Sauerkraut assaults your senses and shakes you from sleepwalking through life. For me, winter is sauerkraut season, so I’ve always associated the delicacy as a tonic and asset to offset winter’s woes. Another lesson I learned from Katz that September in Union was that sauerkraut can be made at any time of the year. In fact, at the time, Katz had been touring the country for months with two crocks of sauerkraut fermenting behind the front seat of his pickup.
Another memory I have from youth associated with sauerkraut was that it was “put up” at my Opa’s house on Pleasant Street. Opa stored it in a crock in his shed. It was cool and dark, which is what cabbage loves when it’s becoming sauerkraut.
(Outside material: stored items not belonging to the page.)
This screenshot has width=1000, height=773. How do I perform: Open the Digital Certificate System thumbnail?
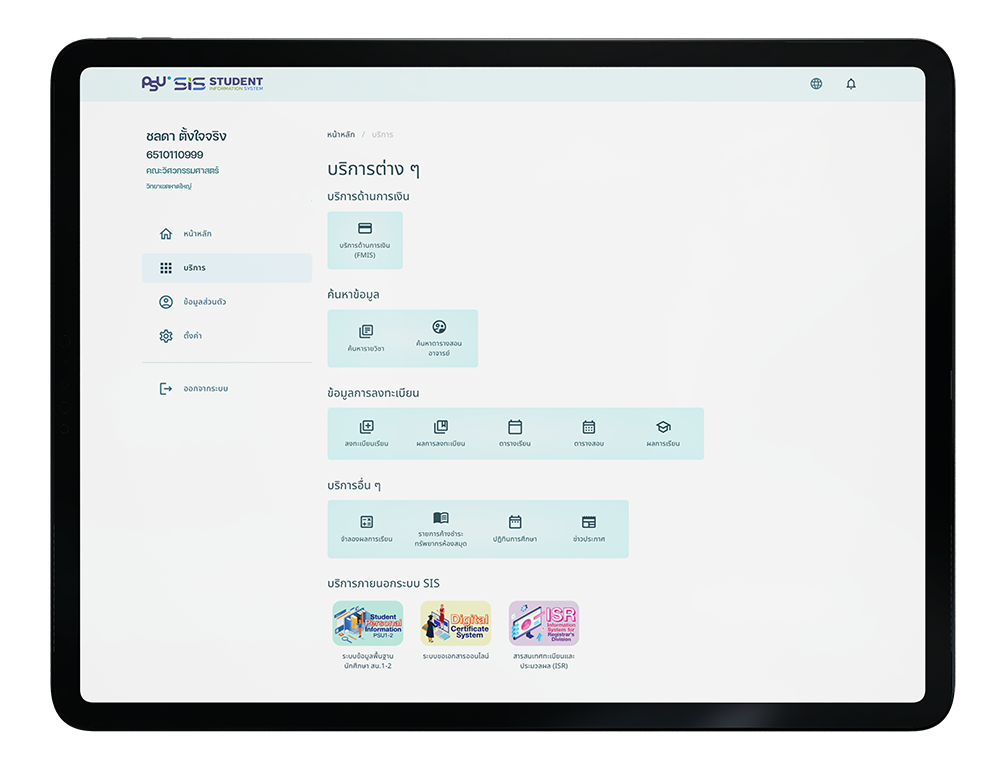(x=455, y=622)
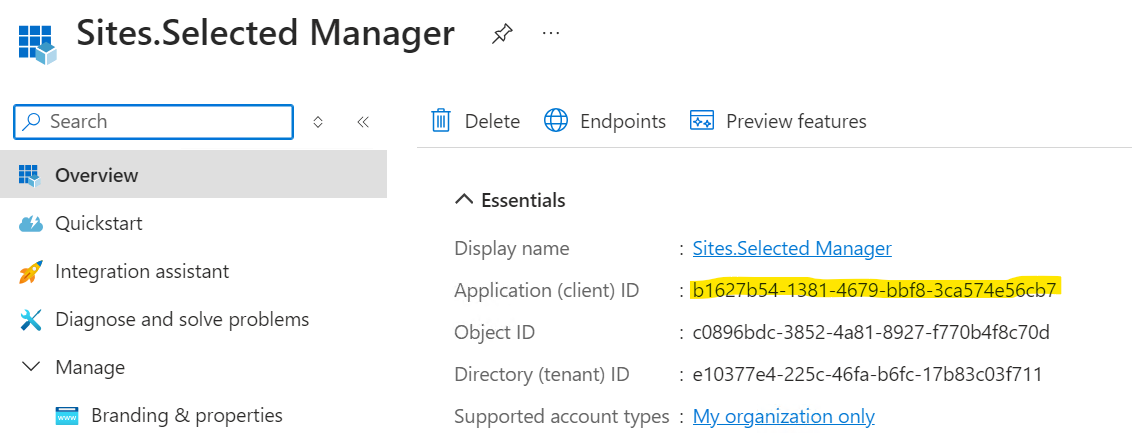Click the Branding & properties icon
Viewport: 1132px width, 435px height.
click(67, 416)
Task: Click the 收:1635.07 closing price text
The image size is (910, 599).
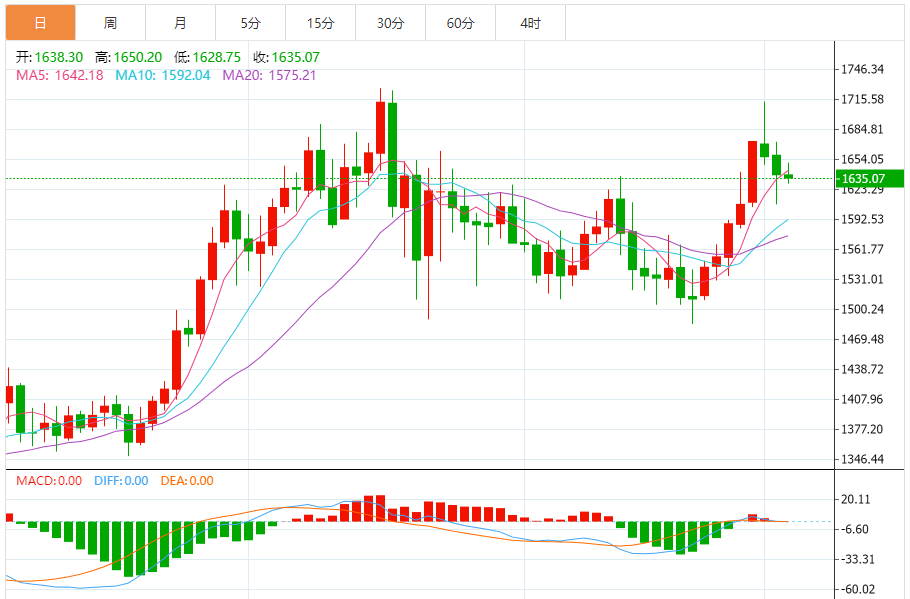Action: (286, 57)
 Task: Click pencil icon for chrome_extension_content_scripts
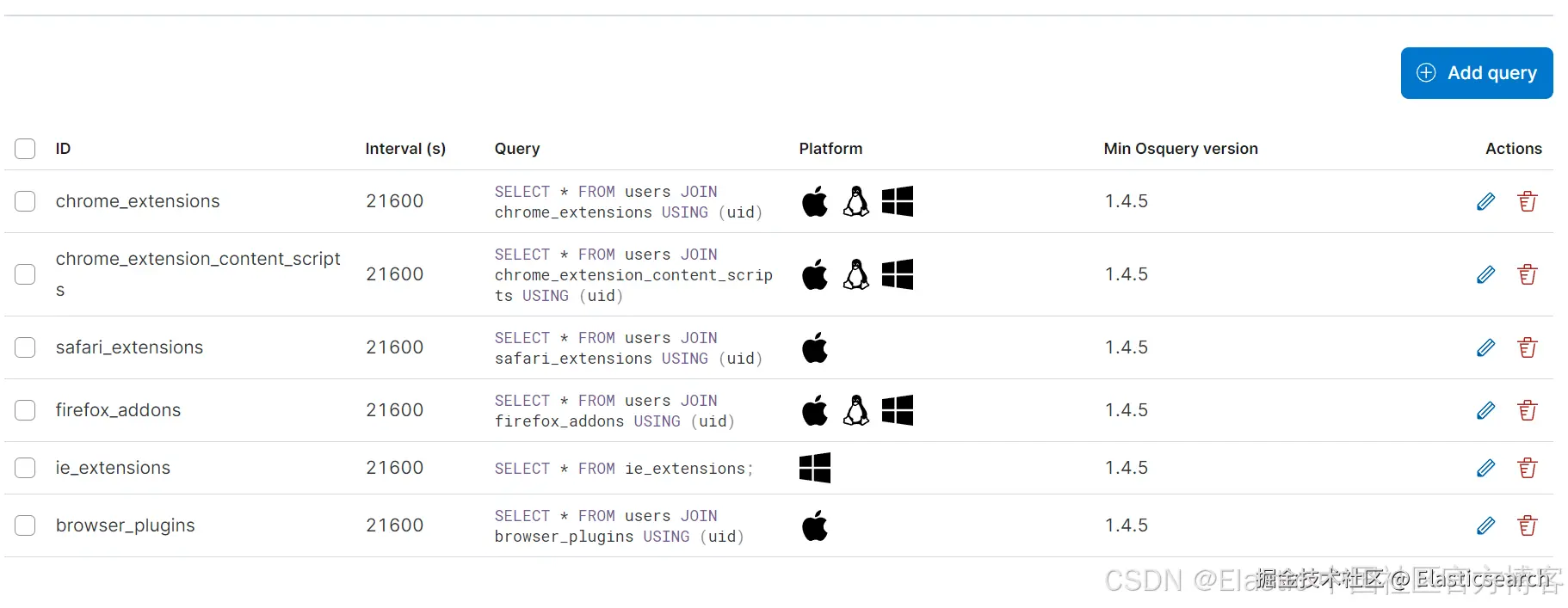[1485, 274]
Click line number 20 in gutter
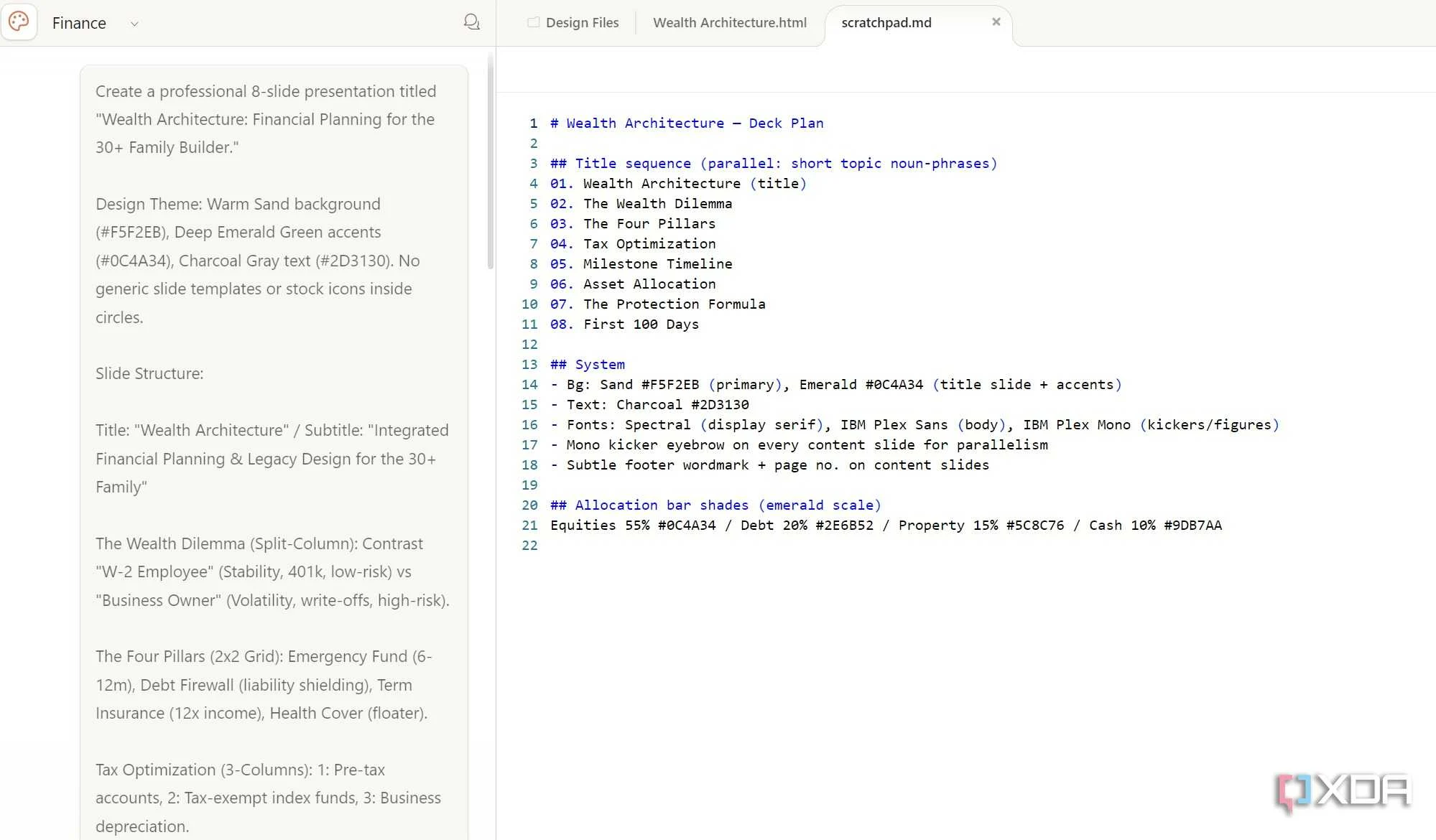1436x840 pixels. click(529, 505)
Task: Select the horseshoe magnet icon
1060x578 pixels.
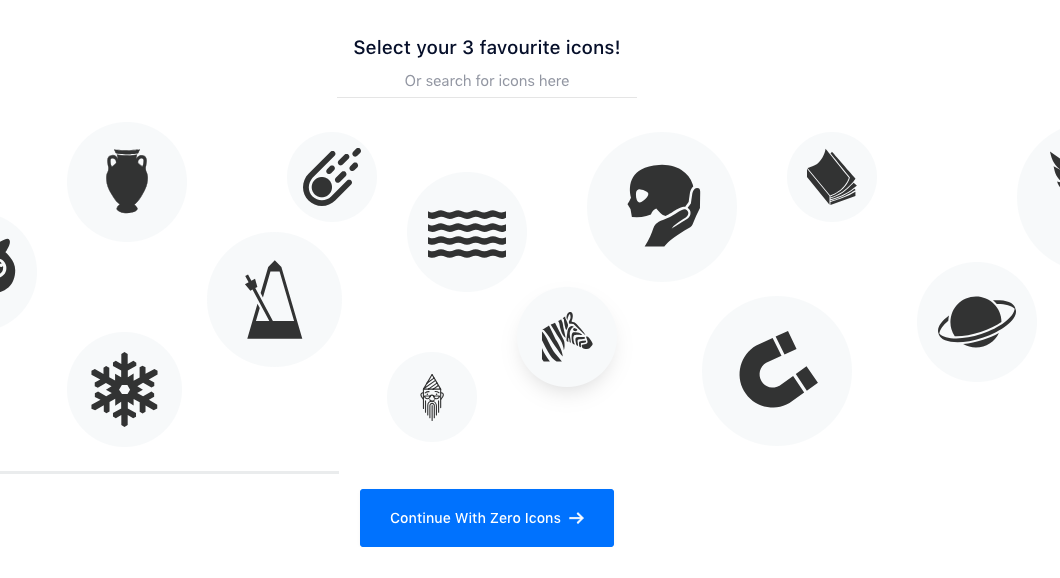Action: point(776,371)
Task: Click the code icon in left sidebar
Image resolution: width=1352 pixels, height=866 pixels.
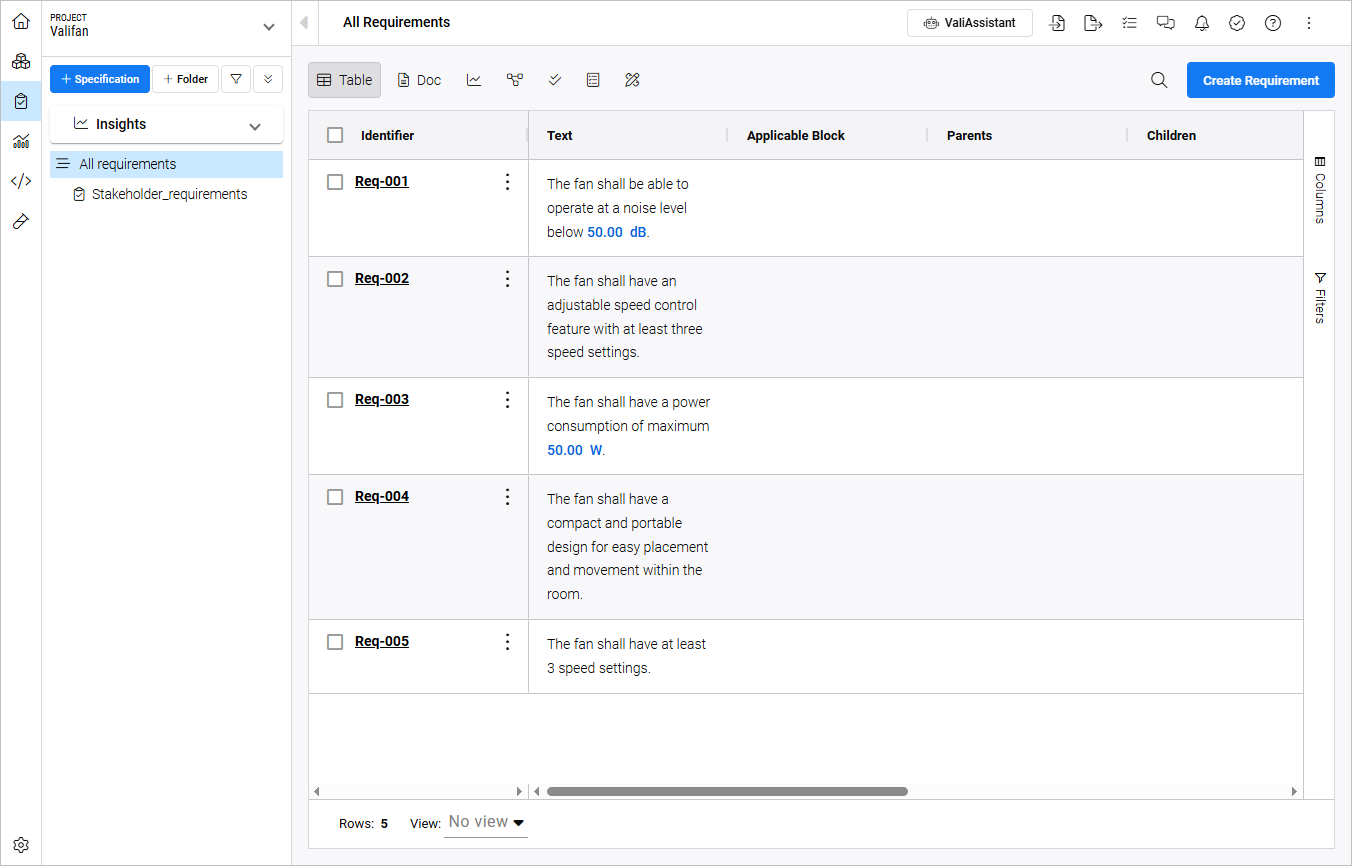Action: click(21, 181)
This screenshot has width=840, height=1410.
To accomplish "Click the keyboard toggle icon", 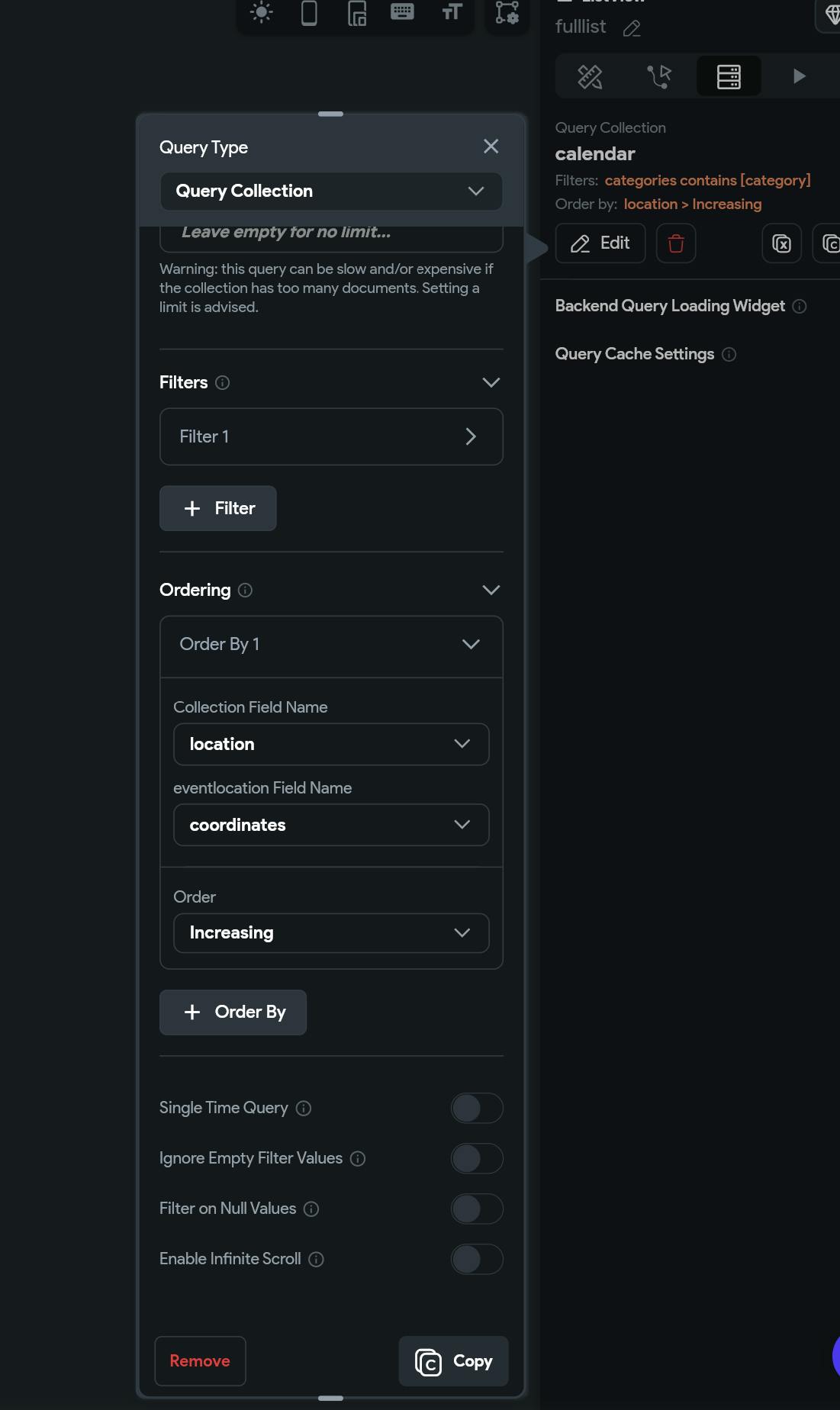I will pos(402,12).
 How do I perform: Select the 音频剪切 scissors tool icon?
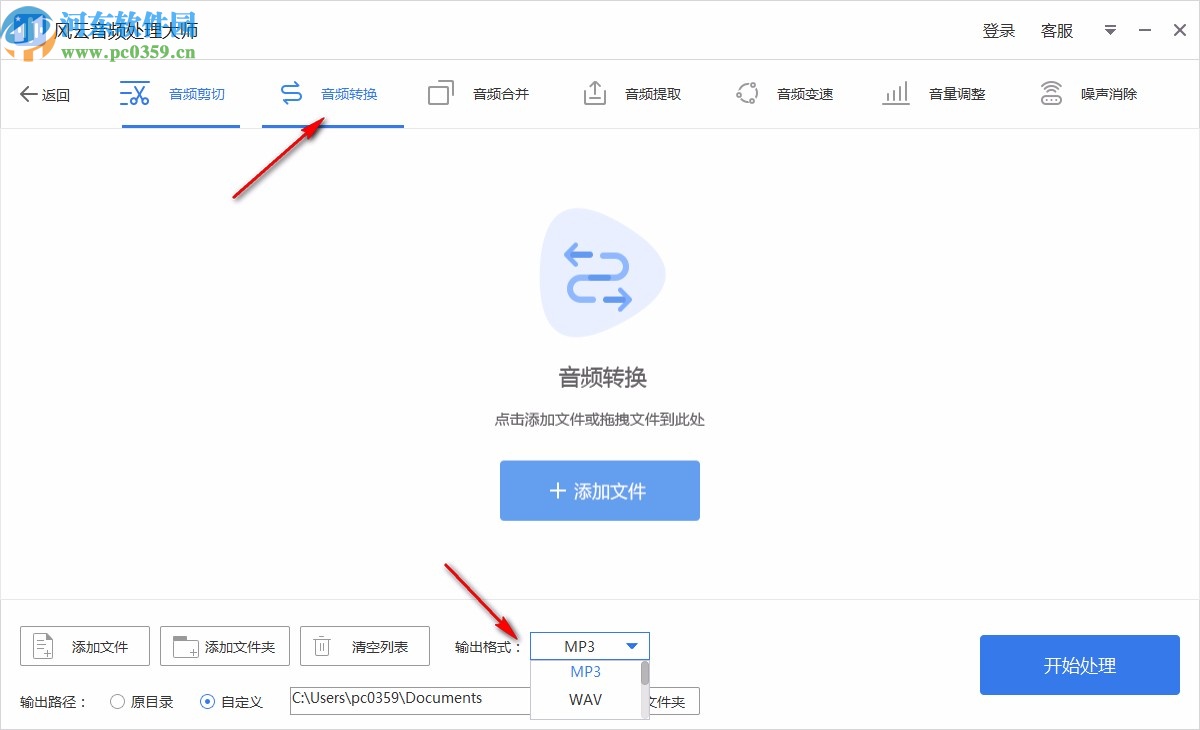click(134, 92)
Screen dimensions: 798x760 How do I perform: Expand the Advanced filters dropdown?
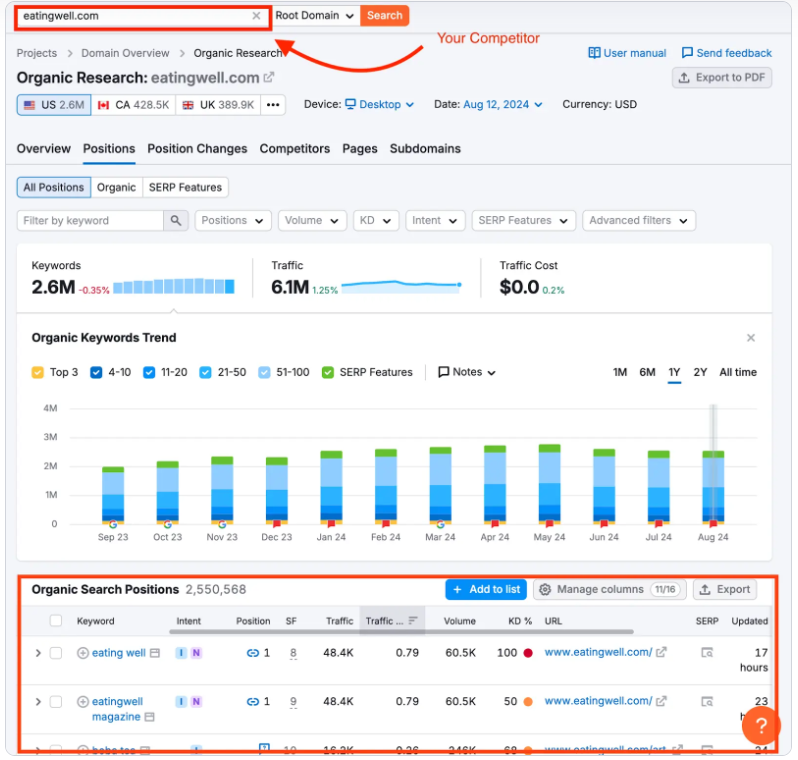click(x=639, y=220)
About once a week, my father would stop by Opa and Nana’s house, usually on a Thursday or Friday and fill a kettle with enough sauerkraut for Sunday’s dinner. In our house, sauerkraut often was served along with pork roast and boiled potatoes.
When my father got home, he put the kettle in the cool part of the basement for storage. This allowed me to sneak a few handfuls of raw sauerkraut (the best kind) on the sly. In fact, I’d have been happy to eat half of the supply if I could have gotten away with it.
I’ve been AWOL when it comes to making sauerkraut the past few years. As much as I talk about finding new ways forward on the path of reinvention, growth and innovation sans sauerkraut is really short-changing the process.
Our son, Mark, gave me a wonderful gift for Christmas. He found a handmade crock in Providence where he lives. The crock was made by a local artist with what I’d characterize as radical leanings (see the connection between ‘kraut and radicals?), not that there’s anything wrong with that. Her name is Meredith Stern.
What I think derailed my previous fall ritual of putting up 50 pounds of cabbage and turning it into sauerkraut is that it became too process-driven and forced me to set aside a large chunk of time in order to complete my sauerkraut-making. It also involved a heavy commercial stock pot that I picked up in lieu of a crock, as large crocks are hard to find. This all got too big for me and making sauerkraut got shoved aside.
The smaller crock and the DIY presentation that accompanied the crock made me realize that making sauerkraut doesn’t have to be exactly like Opa’s process. He made a lot because there were multiple families involved. Since I’m the primary fan of sauerkraut in my household, maybe making a smaller amount and making it more often will become a more workable model for me.
I made sauerkraut nearly two weeks ago. All it took was couple of heads of cabbage, some salt, and about an hour of my time. It’s now setting up in my basement and I’m hoping it might be just about right in another week for me to grab a handful and experience once again the wonders of raw, fermented cabbage that I first discovered 45 years ago.
Here’s a simple recipe to get you started with your own do-it-yourself sauerkraut tradition:
- Chop or cut cabbage into thin strips (or get your hands on a Hobler).
- Add salt; this is more art than science; some recipes like this one suggest ½ teaspoon per pound of cabbage, which is a bit sparse for my liking.
- Make it rain; pound, pack, and vigorously squeeze the salted cabbage. Small batches make this process more amenable.(making sauerkraut can be akin to an aerobic workout).
- Pack the cabbage and liquid tightly into a ceramic or glass vessel.
- Push the cabbage under its liquid with a board, a non-metal lid, or some other cover, weighted with a rock, or a glass jar filled with water.
- Store in a cool dark place to begin the magic of fermentation.
- Taste daily (the fun part)–when it tastes like sauerkraut, it’s ready.
**Thanks to Peter Glantz for this recipe, with a few personal suggestions of my own.
Add a little bit of sauerkraut to your life. You’ll begin experiencing the benefits soon after.